Twists and Turns: Unmasking Myeloproliferative Neoplasms Through Surgical Complications of Wandering Spleen

Amadore Jr. Rene.1, Guiao Patrick Neil, Quero-Taggaoa Anne Kristine1

Introduction/Background/Significance: Massive splenomegaly is a hallmark manifestation of advanced myeloproliferative neoplasms (MPNs), particularly primary myelofibrosis (PMF) and chronic myeloid leukemia (CML). The spleen's role in extramedullary hematopoiesis leads to significant enlargement, which can be clinically silent or cause mechanical complications such as early satiety, abdominal discomfort, and cytopenias due to cell sequestration. Rarely, splenomegaly may lead to acute abdominal emergencies including splenic torsion or gastrointestinal obstruction. Ectopic or wandering spleen, often associated with ligamentous laxity or mass effect, can predispose patients to torsion and related complications. Though infrequent, such presentations may serve as the initial indicator of an undiagnosed MPN. This case series presents two patients in whom life-threatening splenic complications led to the eventual diagnosis of an underlying hematologic malignancy.

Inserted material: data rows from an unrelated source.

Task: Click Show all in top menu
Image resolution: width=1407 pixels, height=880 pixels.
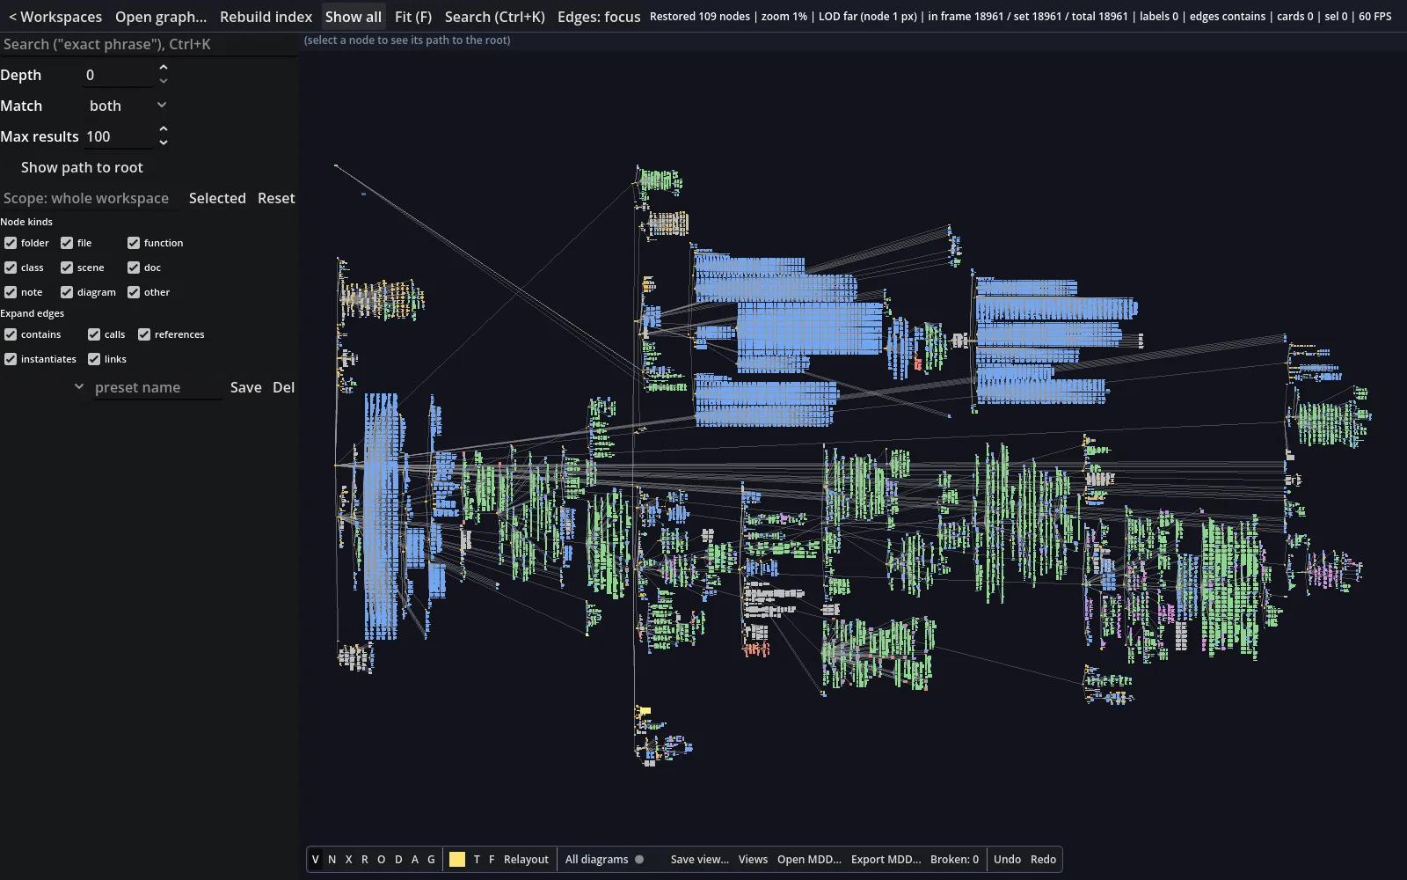Action: coord(354,17)
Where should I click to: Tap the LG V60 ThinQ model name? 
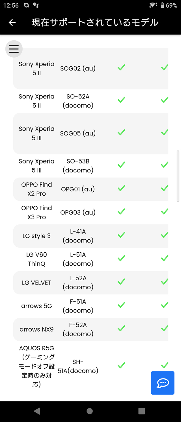click(x=36, y=259)
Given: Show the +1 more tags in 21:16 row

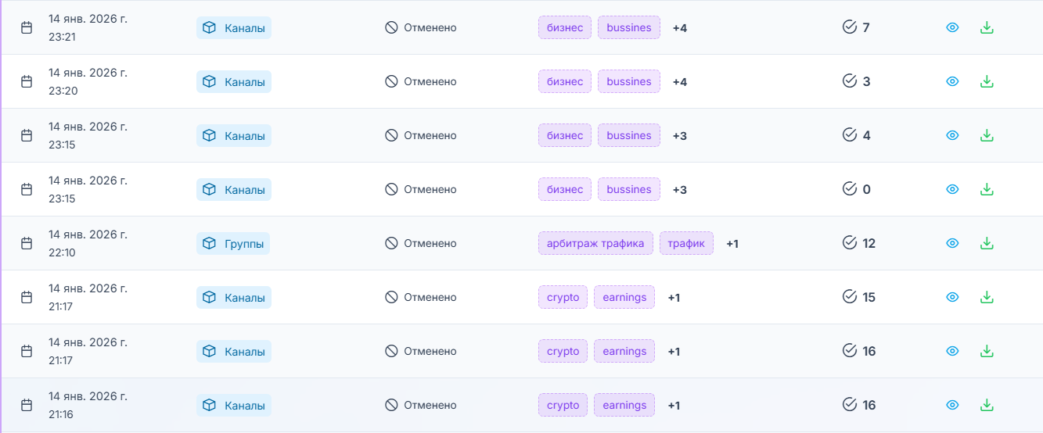Looking at the screenshot, I should (674, 406).

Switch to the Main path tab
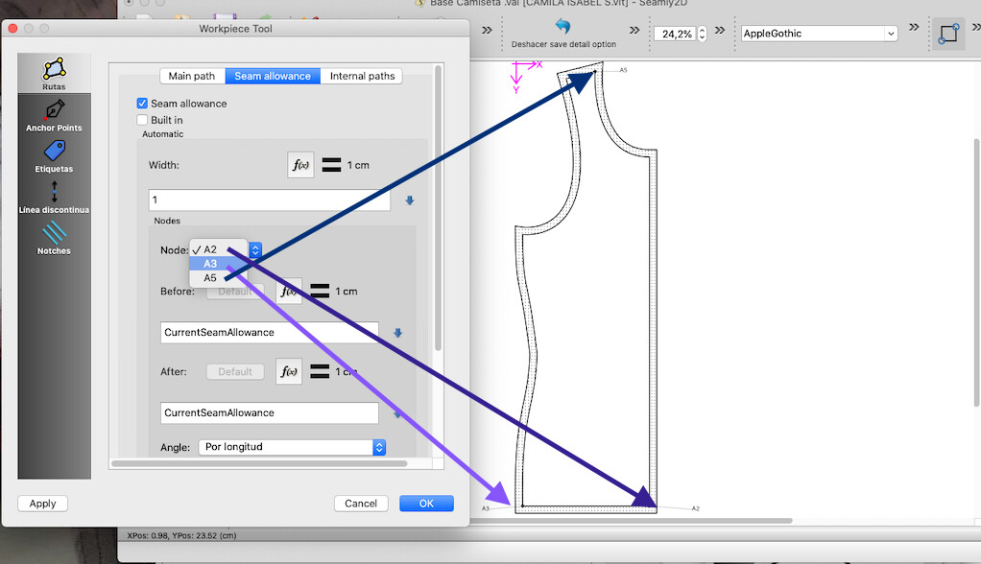tap(192, 76)
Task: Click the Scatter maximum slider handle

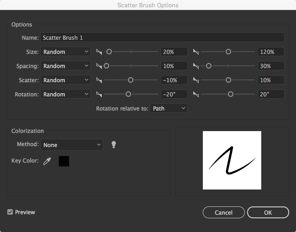Action: [228, 80]
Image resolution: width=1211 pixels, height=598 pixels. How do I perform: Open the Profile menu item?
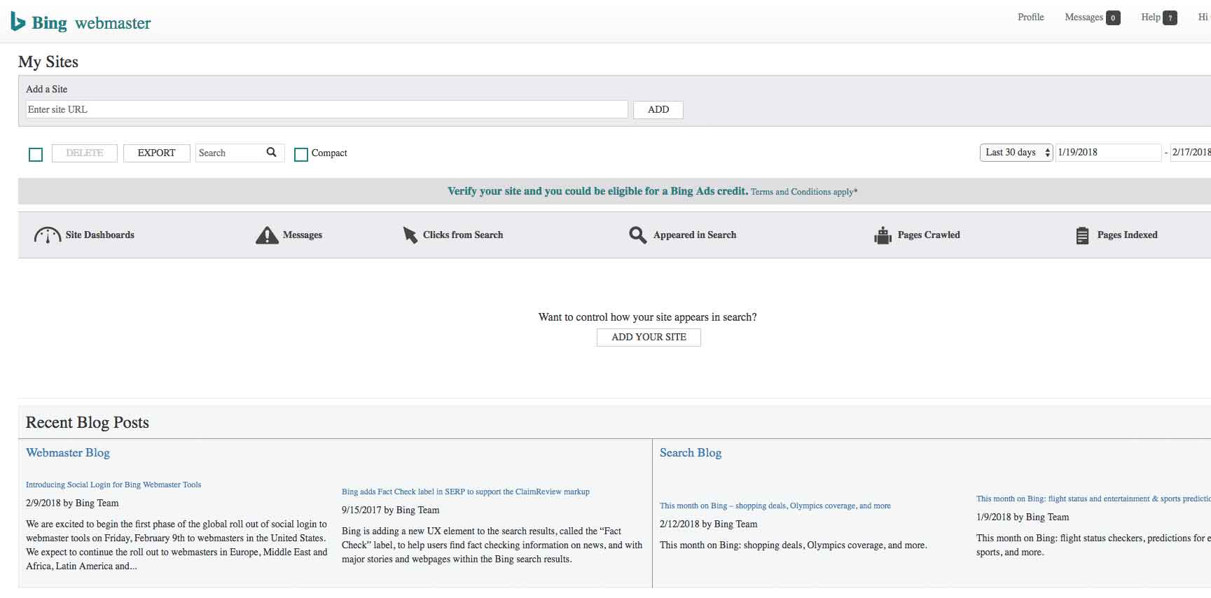coord(1030,18)
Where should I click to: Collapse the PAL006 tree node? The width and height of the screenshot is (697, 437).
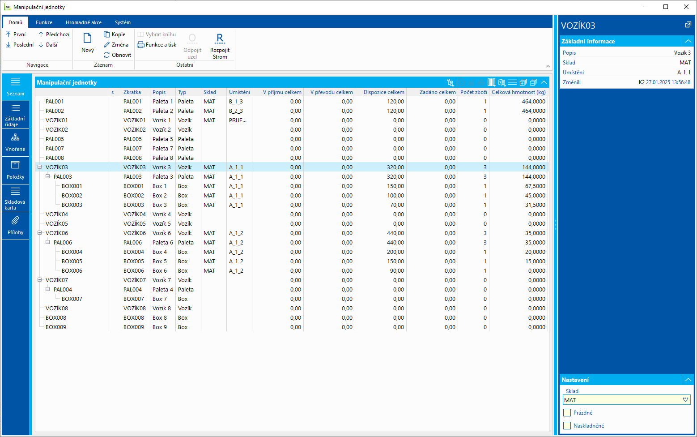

Materials and Methods/Case Presentation/Objective: Case 1 is a 56-year-old male with a long-standing abdominal mass who presented with postprandial pain. Imaging revealed a wandering, torsed spleen with a splenic index of 1809. He underwent splenectomy, which revealed viable splenic tissue. Peripheral smear showed leukoerythroblastic features with dacryocytes and nucleated red cells. Bone marrow biopsy revealed grade 3 myelofibrosis with increased, clustered megakaryocytes. A diagnosis of PMF was made. Postoperatively, the patient developed thrombocytosis managed with hydroxyurea and anagrelide.

Case 2 is a 26-year-old female with progressive abdominal distension, constipation, and weight loss. Imaging revealed massive splenomegaly causing mechanical large bowel obstruction. Emergency laparotomy revealed extrinsic colonic compression by an intact spleen. Resection and colostomy were performed. CBC showed marked leukocytosis, anemia, and thrombocytosis. Bone marrow and FISH confirmed BCR::ABL1-positive CML. She was started on imatinib, resulting in hematologic improvement and reduction in spleen size.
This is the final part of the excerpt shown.